------ Records to process ------

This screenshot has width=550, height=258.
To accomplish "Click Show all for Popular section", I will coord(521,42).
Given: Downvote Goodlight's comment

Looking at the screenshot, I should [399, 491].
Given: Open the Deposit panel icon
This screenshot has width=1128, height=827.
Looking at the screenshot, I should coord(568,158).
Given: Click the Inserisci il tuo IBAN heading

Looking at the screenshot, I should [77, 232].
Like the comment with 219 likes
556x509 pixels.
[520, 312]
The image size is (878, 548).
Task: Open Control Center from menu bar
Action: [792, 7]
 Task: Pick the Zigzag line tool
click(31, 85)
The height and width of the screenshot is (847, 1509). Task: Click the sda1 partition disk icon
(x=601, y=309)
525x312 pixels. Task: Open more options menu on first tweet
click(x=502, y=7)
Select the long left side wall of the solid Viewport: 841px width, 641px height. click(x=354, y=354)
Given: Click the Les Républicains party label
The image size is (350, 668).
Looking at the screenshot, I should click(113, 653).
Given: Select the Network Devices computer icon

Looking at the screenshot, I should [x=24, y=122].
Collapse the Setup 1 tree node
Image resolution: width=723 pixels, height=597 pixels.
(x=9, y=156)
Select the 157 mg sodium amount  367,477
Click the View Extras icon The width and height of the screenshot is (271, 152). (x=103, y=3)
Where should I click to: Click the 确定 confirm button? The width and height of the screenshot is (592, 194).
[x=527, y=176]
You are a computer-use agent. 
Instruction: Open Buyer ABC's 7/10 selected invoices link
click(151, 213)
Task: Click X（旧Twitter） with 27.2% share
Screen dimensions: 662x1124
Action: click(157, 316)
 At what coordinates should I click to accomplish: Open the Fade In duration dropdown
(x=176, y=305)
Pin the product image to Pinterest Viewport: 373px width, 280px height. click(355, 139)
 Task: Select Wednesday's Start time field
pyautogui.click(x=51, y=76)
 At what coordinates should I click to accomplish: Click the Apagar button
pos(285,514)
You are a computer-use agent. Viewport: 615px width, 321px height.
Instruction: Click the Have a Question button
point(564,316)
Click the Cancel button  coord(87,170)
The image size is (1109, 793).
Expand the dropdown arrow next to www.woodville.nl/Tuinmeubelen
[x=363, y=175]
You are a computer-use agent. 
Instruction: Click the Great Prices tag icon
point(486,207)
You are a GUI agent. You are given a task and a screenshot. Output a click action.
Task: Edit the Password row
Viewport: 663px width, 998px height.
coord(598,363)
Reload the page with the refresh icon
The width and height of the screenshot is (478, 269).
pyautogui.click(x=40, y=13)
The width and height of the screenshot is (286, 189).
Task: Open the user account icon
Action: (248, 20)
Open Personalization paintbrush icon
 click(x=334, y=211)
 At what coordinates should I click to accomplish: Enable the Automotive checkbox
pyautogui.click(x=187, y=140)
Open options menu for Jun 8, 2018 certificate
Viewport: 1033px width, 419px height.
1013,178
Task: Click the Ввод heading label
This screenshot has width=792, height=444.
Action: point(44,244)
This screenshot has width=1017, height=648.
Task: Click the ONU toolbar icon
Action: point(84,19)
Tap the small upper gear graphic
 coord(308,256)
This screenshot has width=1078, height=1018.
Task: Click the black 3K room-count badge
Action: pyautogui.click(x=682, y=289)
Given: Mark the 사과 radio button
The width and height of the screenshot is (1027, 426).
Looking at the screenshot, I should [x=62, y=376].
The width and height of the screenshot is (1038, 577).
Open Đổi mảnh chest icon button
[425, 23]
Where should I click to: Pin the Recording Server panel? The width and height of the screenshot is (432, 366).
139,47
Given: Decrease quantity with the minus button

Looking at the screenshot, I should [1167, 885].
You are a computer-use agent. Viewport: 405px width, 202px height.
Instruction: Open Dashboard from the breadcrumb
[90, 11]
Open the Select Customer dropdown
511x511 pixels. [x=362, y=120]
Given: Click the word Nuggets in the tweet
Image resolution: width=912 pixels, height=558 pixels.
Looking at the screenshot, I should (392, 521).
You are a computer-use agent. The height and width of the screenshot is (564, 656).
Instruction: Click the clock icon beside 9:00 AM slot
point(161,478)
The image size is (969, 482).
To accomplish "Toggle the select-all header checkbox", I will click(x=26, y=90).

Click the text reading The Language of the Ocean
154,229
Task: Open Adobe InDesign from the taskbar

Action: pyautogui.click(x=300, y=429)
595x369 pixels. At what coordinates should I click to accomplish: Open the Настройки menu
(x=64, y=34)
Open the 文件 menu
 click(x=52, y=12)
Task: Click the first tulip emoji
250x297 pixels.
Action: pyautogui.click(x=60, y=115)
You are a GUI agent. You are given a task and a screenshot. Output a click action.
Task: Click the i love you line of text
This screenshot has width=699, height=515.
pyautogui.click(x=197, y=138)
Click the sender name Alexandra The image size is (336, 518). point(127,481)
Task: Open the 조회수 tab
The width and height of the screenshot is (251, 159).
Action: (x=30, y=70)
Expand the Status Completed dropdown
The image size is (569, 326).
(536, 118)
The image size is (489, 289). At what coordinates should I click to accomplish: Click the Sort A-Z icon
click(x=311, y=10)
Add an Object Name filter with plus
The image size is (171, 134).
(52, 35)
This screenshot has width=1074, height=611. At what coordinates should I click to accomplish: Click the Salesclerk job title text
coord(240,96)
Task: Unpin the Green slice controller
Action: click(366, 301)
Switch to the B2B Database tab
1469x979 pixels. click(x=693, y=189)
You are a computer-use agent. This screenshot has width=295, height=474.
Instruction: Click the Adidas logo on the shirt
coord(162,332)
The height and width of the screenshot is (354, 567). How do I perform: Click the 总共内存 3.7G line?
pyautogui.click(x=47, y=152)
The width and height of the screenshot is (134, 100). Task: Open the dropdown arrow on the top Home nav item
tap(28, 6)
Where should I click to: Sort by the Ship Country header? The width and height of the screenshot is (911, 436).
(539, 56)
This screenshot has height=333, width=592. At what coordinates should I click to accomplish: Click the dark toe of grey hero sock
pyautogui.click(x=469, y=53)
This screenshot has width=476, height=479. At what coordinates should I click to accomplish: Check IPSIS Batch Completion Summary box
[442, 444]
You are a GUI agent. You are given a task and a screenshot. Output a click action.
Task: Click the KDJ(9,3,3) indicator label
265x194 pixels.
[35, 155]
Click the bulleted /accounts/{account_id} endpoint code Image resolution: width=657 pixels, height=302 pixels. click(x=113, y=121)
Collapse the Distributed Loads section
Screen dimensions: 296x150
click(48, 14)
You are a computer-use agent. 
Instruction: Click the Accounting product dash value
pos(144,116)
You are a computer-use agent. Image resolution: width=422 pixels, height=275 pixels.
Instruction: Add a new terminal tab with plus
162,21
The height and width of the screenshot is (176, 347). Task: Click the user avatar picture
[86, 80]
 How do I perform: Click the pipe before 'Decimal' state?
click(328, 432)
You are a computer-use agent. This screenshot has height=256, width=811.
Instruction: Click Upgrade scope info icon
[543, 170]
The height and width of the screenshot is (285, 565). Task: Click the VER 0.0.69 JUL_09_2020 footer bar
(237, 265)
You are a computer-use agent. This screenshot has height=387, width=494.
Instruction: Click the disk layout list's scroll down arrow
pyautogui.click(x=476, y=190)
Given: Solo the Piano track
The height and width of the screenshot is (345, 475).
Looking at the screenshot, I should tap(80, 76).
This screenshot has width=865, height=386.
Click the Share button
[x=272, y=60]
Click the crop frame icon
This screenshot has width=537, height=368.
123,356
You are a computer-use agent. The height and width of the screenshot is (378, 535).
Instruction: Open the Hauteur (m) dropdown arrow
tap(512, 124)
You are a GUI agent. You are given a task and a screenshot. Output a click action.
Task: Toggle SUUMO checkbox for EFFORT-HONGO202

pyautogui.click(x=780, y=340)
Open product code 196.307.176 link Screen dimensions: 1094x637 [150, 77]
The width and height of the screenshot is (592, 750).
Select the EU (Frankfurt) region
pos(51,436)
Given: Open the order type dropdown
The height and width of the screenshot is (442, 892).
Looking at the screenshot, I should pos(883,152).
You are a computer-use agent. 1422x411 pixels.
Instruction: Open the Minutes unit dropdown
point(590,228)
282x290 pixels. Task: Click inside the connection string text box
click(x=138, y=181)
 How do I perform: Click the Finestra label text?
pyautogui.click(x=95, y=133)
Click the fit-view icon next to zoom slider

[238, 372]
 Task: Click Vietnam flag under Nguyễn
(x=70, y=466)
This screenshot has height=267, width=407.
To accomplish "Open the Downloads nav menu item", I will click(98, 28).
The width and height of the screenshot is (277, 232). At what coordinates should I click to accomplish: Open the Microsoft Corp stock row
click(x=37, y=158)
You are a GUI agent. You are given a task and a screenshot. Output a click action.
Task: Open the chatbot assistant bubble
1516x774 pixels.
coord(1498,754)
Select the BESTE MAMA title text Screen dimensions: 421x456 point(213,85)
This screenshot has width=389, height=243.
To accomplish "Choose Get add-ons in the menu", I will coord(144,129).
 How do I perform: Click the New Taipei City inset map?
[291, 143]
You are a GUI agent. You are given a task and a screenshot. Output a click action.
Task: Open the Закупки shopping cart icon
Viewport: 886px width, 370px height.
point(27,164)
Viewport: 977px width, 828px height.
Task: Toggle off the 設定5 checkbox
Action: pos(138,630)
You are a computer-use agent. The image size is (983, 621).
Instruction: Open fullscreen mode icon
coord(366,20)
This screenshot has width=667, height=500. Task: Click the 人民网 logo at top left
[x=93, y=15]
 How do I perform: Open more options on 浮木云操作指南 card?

------

Look through the entries and find each line that has the string "will". Copy those lines.

** Problem solution **
To accomplish "Click Show all for Popular section", I will coord(521,42).
To accomplish "Toggle the select-all header checkbox", I will click(x=26, y=90).
To accomplish "Open the Downloads nav menu item", I will click(98, 28).
To accomplish "Choose Get add-ons in the menu", I will coord(144,129).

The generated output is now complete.